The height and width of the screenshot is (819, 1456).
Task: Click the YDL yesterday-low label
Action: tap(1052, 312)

:::

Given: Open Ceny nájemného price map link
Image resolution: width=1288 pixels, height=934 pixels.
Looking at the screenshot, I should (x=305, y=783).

:::

#### [What to work on]
Rewrite the material from the line containing "Given: Open Ceny nájemného price map link" through the line containing "Looking at the" as a numbered list, leaving out any blank lines.

#### [Answer for this exercise]
1. Given: Open Ceny nájemného price map link
2. Image resolution: width=1288 pixels, height=934 pixels.
3. Looking at the screenshot, I should (x=305, y=783).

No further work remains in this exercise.